**Dataset:**
Content starts

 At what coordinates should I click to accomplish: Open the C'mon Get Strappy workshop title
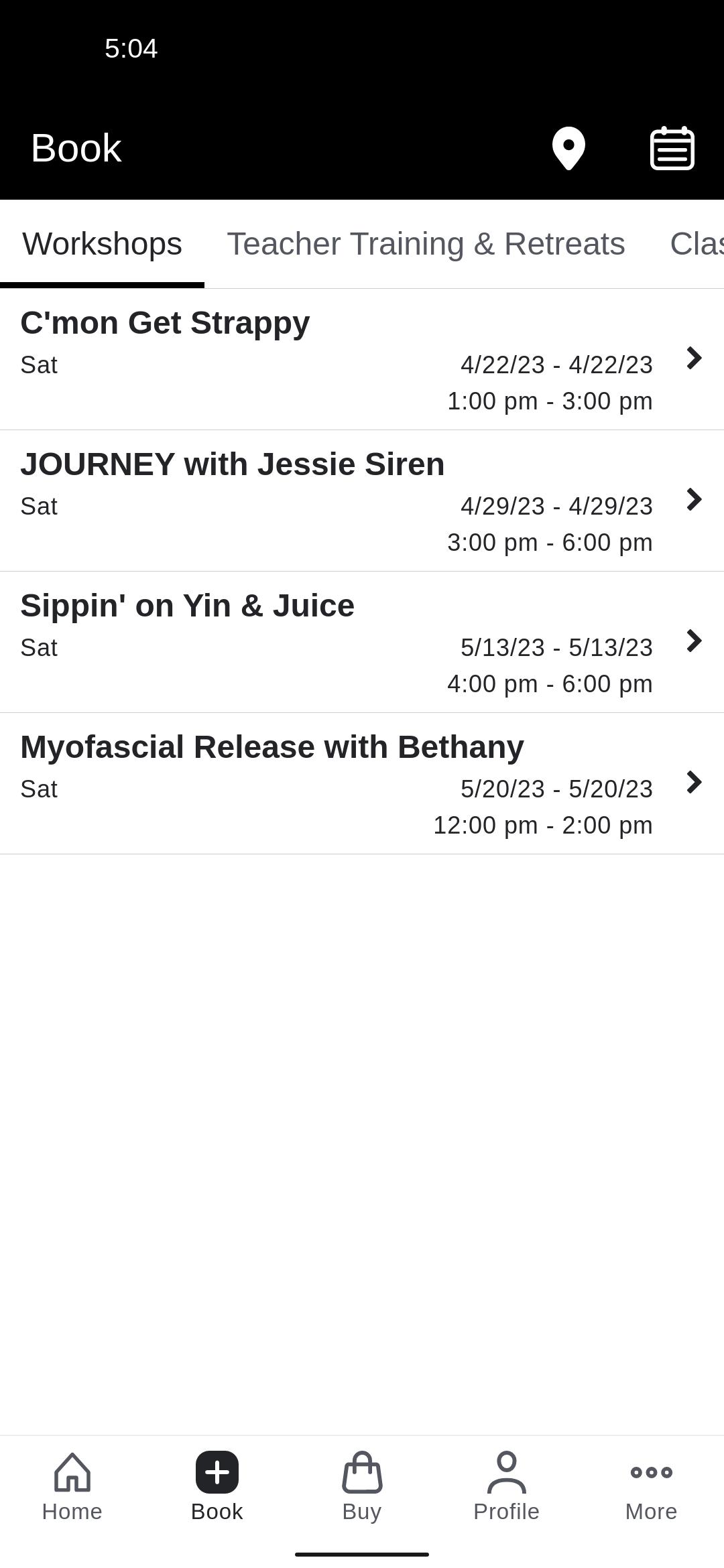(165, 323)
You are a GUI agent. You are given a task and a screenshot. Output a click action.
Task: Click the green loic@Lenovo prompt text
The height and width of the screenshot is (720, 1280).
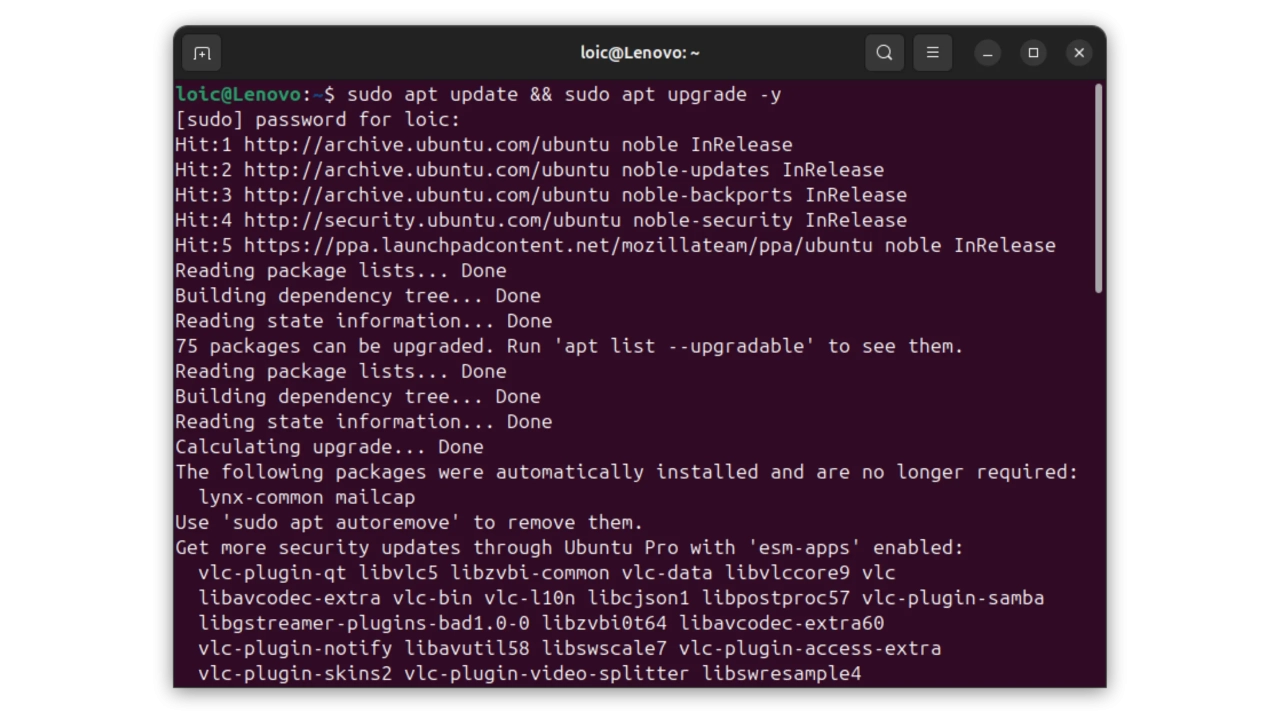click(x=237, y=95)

Content ends
Content starts

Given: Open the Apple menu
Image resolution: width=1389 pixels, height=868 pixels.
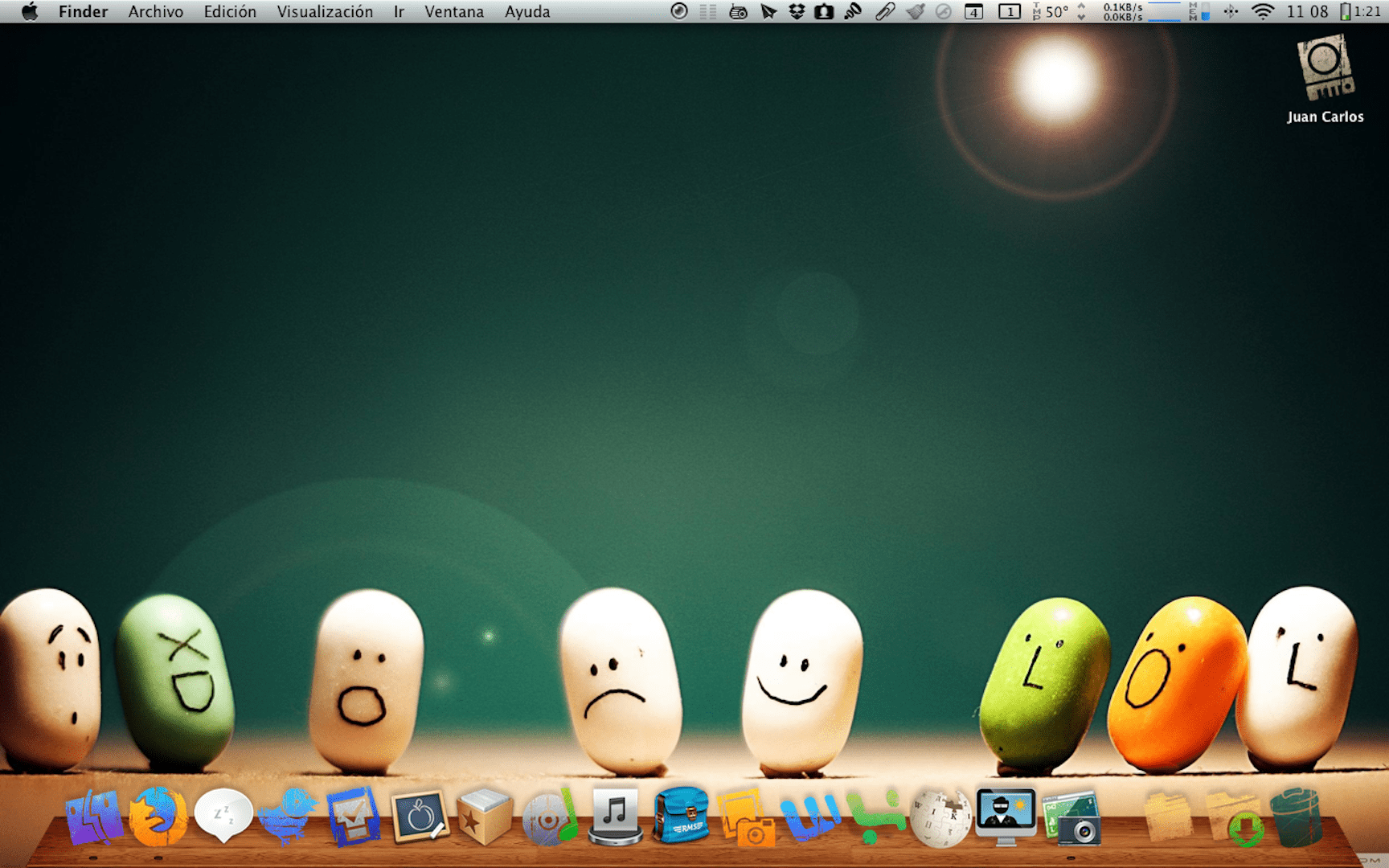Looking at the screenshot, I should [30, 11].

Content ends
Content starts

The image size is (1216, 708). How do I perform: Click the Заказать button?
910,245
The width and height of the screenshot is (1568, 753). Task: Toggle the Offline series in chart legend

Content ends

**What is being asked:**
In the data above, find the line with "The image size" and the line with "The width and". Retype both, plus every line between them, exactly.

**Solution for this exercise:**
The image size is (1216, 708). How do I perform: Click the Заказать button?
910,245
The width and height of the screenshot is (1568, 753). Task: Toggle the Offline series in chart legend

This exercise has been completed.